-- Start of Input for this task --

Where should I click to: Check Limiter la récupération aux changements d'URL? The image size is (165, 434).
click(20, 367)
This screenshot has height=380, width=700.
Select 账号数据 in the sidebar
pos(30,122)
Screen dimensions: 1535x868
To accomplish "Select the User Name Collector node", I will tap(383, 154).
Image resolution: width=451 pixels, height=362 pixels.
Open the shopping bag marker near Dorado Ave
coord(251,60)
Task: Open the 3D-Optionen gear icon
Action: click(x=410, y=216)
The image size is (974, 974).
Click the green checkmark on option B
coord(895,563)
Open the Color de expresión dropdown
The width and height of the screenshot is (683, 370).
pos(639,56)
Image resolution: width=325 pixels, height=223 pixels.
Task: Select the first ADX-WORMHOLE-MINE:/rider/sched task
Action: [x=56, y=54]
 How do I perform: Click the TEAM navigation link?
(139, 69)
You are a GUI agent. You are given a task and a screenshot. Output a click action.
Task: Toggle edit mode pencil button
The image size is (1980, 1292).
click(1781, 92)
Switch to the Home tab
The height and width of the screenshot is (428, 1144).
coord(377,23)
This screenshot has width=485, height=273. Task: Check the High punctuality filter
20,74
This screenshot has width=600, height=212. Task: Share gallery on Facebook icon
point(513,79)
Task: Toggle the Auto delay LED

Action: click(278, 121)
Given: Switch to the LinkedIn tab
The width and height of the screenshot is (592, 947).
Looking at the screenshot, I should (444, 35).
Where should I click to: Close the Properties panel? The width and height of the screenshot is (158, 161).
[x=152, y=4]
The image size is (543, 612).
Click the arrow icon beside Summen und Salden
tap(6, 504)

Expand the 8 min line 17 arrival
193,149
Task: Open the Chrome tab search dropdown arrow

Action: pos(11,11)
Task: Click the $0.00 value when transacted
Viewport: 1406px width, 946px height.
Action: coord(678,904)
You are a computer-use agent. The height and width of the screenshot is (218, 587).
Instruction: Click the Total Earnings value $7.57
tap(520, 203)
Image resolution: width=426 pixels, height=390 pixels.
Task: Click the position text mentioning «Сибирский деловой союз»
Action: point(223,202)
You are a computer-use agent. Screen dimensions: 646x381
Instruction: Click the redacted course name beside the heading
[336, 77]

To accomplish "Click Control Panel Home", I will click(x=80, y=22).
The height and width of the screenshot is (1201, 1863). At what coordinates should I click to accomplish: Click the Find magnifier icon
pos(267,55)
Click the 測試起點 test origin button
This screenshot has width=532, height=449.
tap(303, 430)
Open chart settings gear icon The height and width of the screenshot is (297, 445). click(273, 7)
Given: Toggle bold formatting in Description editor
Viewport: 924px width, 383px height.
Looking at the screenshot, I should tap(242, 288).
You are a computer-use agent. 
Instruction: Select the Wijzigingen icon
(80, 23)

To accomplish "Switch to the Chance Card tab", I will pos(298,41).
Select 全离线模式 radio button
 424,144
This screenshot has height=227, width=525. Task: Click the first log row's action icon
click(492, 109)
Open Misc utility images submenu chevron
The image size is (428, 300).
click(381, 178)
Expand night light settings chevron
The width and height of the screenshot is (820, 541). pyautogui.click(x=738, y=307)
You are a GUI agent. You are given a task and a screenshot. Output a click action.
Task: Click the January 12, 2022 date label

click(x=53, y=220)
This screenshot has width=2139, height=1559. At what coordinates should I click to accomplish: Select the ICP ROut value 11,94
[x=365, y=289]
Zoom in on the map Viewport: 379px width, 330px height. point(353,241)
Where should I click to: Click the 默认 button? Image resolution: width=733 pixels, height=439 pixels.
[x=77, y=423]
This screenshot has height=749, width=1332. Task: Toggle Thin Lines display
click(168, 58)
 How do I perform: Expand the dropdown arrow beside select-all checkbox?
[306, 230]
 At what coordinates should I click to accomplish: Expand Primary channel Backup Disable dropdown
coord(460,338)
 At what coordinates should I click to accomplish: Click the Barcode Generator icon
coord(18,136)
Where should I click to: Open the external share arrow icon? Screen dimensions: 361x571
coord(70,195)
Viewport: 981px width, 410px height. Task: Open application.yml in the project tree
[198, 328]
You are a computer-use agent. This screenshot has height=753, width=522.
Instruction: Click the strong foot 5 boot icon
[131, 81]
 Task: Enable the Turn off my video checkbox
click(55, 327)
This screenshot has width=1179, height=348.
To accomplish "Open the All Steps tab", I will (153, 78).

-- End of Input for this task --

Please arrange the records above, from the line containing "This screenshot has width=600, height=212." down to the line containing "Action: coord(678,904)" (both included), as a Markdown table with the columns Row and Record line, leaving out blank lines.

Expected answer:
| Row | Record line |
|---|---|
| 1 | This screenshot has width=600, height=212. Task: Share gallery on Facebook icon |
| 2 | point(513,79) |
| 3 | Task: Toggle the Auto delay LED |
| 4 | Action: click(278, 121) |
| 5 | Given: Switch to the LinkedIn tab |
| 6 | The width and height of the screenshot is (592, 947). |
| 7 | Looking at the screenshot, I should (444, 35). |
| 8 | Where should I click to: Close the Properties panel? The width and height of the screenshot is (158, 161). |
| 9 | [x=152, y=4] |
| 10 | The image size is (543, 612). |
| 11 | Click the arrow icon beside Summen und Salden |
| 12 | tap(6, 504) |
| 13 | Expand the 8 min line 17 arrival |
| 14 | 193,149 |
| 15 | Task: Open the Chrome tab search dropdown arrow |
| 16 | Action: pos(11,11) |
| 17 | Task: Click the $0.00 value when transacted |
| 18 | Viewport: 1406px width, 946px height. |
| 19 | Action: coord(678,904) |